- Datos de trabajo -
'''
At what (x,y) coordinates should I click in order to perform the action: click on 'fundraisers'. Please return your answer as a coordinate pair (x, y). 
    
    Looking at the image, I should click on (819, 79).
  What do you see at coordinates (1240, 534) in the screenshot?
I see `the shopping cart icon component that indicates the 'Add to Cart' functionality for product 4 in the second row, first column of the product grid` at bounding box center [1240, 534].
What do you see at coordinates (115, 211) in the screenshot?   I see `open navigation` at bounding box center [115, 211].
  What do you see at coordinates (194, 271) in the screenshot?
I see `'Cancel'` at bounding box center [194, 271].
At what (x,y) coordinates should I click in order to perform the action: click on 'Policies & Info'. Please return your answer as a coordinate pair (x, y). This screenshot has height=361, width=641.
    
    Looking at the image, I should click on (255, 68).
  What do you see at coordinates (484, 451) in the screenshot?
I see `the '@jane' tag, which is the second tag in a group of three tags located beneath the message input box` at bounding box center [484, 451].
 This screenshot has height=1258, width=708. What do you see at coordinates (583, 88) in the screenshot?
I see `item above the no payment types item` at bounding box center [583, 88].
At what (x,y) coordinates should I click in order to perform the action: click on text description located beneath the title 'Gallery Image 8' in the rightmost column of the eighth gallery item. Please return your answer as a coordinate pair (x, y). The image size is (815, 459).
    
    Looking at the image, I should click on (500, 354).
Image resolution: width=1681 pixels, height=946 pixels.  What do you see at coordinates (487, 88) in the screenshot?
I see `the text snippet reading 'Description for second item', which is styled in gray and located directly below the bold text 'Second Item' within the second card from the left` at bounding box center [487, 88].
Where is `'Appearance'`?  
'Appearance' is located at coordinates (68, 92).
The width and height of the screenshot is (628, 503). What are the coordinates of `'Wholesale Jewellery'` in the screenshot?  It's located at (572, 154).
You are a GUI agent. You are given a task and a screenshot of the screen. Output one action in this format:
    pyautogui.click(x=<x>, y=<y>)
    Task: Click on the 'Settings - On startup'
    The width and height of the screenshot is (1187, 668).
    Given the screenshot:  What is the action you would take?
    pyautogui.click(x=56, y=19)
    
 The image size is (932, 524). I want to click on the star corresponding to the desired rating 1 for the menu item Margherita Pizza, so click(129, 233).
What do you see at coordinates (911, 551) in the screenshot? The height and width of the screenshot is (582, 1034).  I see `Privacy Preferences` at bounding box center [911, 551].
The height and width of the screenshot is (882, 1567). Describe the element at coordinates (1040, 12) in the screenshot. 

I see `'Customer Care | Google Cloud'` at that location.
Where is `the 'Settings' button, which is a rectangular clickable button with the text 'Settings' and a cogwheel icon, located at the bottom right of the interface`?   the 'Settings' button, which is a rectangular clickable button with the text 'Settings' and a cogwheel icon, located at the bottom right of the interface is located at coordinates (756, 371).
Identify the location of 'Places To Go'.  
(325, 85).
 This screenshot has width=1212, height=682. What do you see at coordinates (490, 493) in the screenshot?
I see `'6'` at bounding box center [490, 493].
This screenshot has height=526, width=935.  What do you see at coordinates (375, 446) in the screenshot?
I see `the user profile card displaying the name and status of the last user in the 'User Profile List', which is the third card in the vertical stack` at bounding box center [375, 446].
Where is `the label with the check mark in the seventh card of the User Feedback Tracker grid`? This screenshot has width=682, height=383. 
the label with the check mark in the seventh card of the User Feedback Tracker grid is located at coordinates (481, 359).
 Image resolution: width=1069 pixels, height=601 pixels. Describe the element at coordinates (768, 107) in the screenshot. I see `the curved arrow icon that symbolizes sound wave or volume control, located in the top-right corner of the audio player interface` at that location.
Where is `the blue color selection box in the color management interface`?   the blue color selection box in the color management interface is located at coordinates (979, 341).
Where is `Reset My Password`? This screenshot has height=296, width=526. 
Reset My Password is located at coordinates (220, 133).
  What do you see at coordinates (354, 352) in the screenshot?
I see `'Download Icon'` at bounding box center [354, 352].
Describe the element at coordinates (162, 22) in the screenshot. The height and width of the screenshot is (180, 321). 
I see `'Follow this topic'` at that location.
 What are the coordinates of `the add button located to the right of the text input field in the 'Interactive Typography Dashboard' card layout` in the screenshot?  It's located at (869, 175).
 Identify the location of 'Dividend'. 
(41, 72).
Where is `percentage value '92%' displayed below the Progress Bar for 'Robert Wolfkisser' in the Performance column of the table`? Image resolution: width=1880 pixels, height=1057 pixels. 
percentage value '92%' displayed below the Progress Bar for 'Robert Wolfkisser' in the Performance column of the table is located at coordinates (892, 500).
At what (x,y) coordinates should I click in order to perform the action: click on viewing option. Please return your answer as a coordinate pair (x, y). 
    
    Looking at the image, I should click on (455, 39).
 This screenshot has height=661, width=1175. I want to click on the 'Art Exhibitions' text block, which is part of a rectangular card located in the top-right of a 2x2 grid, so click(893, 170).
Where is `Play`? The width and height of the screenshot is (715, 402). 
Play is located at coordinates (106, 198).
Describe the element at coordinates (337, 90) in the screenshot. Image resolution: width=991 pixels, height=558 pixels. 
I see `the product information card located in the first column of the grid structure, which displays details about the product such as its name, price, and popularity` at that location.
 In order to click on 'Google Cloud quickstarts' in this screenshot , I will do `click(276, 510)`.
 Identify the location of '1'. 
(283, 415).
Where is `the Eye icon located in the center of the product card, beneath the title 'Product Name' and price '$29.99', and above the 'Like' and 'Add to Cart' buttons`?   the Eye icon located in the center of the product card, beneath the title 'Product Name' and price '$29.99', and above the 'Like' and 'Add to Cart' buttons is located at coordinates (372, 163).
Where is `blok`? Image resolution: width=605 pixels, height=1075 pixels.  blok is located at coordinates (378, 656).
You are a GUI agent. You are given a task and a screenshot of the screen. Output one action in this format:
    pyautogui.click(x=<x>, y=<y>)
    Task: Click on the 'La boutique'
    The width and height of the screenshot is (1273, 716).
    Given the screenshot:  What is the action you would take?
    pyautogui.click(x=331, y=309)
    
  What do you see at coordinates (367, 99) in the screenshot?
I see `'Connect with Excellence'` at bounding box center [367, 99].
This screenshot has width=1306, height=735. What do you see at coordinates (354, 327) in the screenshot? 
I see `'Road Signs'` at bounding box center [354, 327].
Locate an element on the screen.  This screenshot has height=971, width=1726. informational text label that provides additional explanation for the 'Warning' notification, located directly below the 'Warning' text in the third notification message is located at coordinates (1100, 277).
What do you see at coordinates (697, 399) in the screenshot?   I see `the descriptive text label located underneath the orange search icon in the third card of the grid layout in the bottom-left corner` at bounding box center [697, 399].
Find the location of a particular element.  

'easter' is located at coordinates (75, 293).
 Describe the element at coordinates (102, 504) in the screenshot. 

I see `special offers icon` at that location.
'''
- Instrucciones de la tarea -
Reproduce estas líneas tal como aparecen, sin omitir ninguno de los registros.

- Solución del problema -
At what (x,y) coordinates should I click in order to perform the action: click on 'fundraisers'. Please return your answer as a coordinate pair (x, y). 
    
    Looking at the image, I should click on (819, 79).
  What do you see at coordinates (1240, 534) in the screenshot?
I see `the shopping cart icon component that indicates the 'Add to Cart' functionality for product 4 in the second row, first column of the product grid` at bounding box center [1240, 534].
What do you see at coordinates (115, 211) in the screenshot?   I see `open navigation` at bounding box center [115, 211].
  What do you see at coordinates (194, 271) in the screenshot?
I see `'Cancel'` at bounding box center [194, 271].
At what (x,y) coordinates should I click in order to perform the action: click on 'Policies & Info'. Please return your answer as a coordinate pair (x, y). This screenshot has height=361, width=641.
    
    Looking at the image, I should click on (255, 68).
  What do you see at coordinates (484, 451) in the screenshot?
I see `the '@jane' tag, which is the second tag in a group of three tags located beneath the message input box` at bounding box center [484, 451].
 This screenshot has height=1258, width=708. What do you see at coordinates (583, 88) in the screenshot?
I see `item above the no payment types item` at bounding box center [583, 88].
At what (x,y) coordinates should I click in order to perform the action: click on text description located beneath the title 'Gallery Image 8' in the rightmost column of the eighth gallery item. Please return your answer as a coordinate pair (x, y). The image size is (815, 459).
    
    Looking at the image, I should click on (500, 354).
Image resolution: width=1681 pixels, height=946 pixels.  What do you see at coordinates (487, 88) in the screenshot?
I see `the text snippet reading 'Description for second item', which is styled in gray and located directly below the bold text 'Second Item' within the second card from the left` at bounding box center [487, 88].
Where is `'Appearance'`?  
'Appearance' is located at coordinates (68, 92).
The width and height of the screenshot is (628, 503). What are the coordinates of `'Wholesale Jewellery'` in the screenshot?  It's located at (572, 154).
You are a GUI agent. You are given a task and a screenshot of the screen. Output one action in this format:
    pyautogui.click(x=<x>, y=<y>)
    Task: Click on the 'Settings - On startup'
    The width and height of the screenshot is (1187, 668).
    Given the screenshot:  What is the action you would take?
    pyautogui.click(x=56, y=19)
    
 The image size is (932, 524). I want to click on the star corresponding to the desired rating 1 for the menu item Margherita Pizza, so click(129, 233).
What do you see at coordinates (911, 551) in the screenshot? The height and width of the screenshot is (582, 1034).  I see `Privacy Preferences` at bounding box center [911, 551].
The height and width of the screenshot is (882, 1567). Describe the element at coordinates (1040, 12) in the screenshot. 

I see `'Customer Care | Google Cloud'` at that location.
Where is `the 'Settings' button, which is a rectangular clickable button with the text 'Settings' and a cogwheel icon, located at the bottom right of the interface`?   the 'Settings' button, which is a rectangular clickable button with the text 'Settings' and a cogwheel icon, located at the bottom right of the interface is located at coordinates (756, 371).
Identify the location of 'Places To Go'.  
(325, 85).
 This screenshot has width=1212, height=682. What do you see at coordinates (490, 493) in the screenshot?
I see `'6'` at bounding box center [490, 493].
This screenshot has height=526, width=935.  What do you see at coordinates (375, 446) in the screenshot?
I see `the user profile card displaying the name and status of the last user in the 'User Profile List', which is the third card in the vertical stack` at bounding box center [375, 446].
Where is `the label with the check mark in the seventh card of the User Feedback Tracker grid`? This screenshot has width=682, height=383. 
the label with the check mark in the seventh card of the User Feedback Tracker grid is located at coordinates (481, 359).
 Image resolution: width=1069 pixels, height=601 pixels. Describe the element at coordinates (768, 107) in the screenshot. I see `the curved arrow icon that symbolizes sound wave or volume control, located in the top-right corner of the audio player interface` at that location.
Where is `the blue color selection box in the color management interface`?   the blue color selection box in the color management interface is located at coordinates (979, 341).
Where is `Reset My Password`? This screenshot has height=296, width=526. 
Reset My Password is located at coordinates (220, 133).
  What do you see at coordinates (354, 352) in the screenshot?
I see `'Download Icon'` at bounding box center [354, 352].
Describe the element at coordinates (162, 22) in the screenshot. The height and width of the screenshot is (180, 321). 
I see `'Follow this topic'` at that location.
 What are the coordinates of `the add button located to the right of the text input field in the 'Interactive Typography Dashboard' card layout` in the screenshot?  It's located at (869, 175).
 Identify the location of 'Dividend'. 
(41, 72).
Where is `percentage value '92%' displayed below the Progress Bar for 'Robert Wolfkisser' in the Performance column of the table`? Image resolution: width=1880 pixels, height=1057 pixels. 
percentage value '92%' displayed below the Progress Bar for 'Robert Wolfkisser' in the Performance column of the table is located at coordinates (892, 500).
At what (x,y) coordinates should I click in order to perform the action: click on viewing option. Please return your answer as a coordinate pair (x, y). 
    
    Looking at the image, I should click on (455, 39).
 This screenshot has height=661, width=1175. I want to click on the 'Art Exhibitions' text block, which is part of a rectangular card located in the top-right of a 2x2 grid, so click(893, 170).
Where is `Play`? The width and height of the screenshot is (715, 402). 
Play is located at coordinates (106, 198).
Describe the element at coordinates (337, 90) in the screenshot. Image resolution: width=991 pixels, height=558 pixels. 
I see `the product information card located in the first column of the grid structure, which displays details about the product such as its name, price, and popularity` at that location.
 In order to click on 'Google Cloud quickstarts' in this screenshot , I will do `click(276, 510)`.
 Identify the location of '1'. 
(283, 415).
Where is `the Eye icon located in the center of the product card, beneath the title 'Product Name' and price '$29.99', and above the 'Like' and 'Add to Cart' buttons`?   the Eye icon located in the center of the product card, beneath the title 'Product Name' and price '$29.99', and above the 'Like' and 'Add to Cart' buttons is located at coordinates (372, 163).
Where is `blok`? Image resolution: width=605 pixels, height=1075 pixels.  blok is located at coordinates (378, 656).
You are a GUI agent. You are given a task and a screenshot of the screen. Output one action in this format:
    pyautogui.click(x=<x>, y=<y>)
    Task: Click on the 'La boutique'
    The width and height of the screenshot is (1273, 716).
    Given the screenshot:  What is the action you would take?
    pyautogui.click(x=331, y=309)
    
  What do you see at coordinates (367, 99) in the screenshot?
I see `'Connect with Excellence'` at bounding box center [367, 99].
This screenshot has width=1306, height=735. What do you see at coordinates (354, 327) in the screenshot? 
I see `'Road Signs'` at bounding box center [354, 327].
Locate an element on the screen.  This screenshot has height=971, width=1726. informational text label that provides additional explanation for the 'Warning' notification, located directly below the 'Warning' text in the third notification message is located at coordinates (1100, 277).
What do you see at coordinates (697, 399) in the screenshot?   I see `the descriptive text label located underneath the orange search icon in the third card of the grid layout in the bottom-left corner` at bounding box center [697, 399].
Find the location of a particular element.  

'easter' is located at coordinates (75, 293).
 Describe the element at coordinates (102, 504) in the screenshot. 

I see `special offers icon` at that location.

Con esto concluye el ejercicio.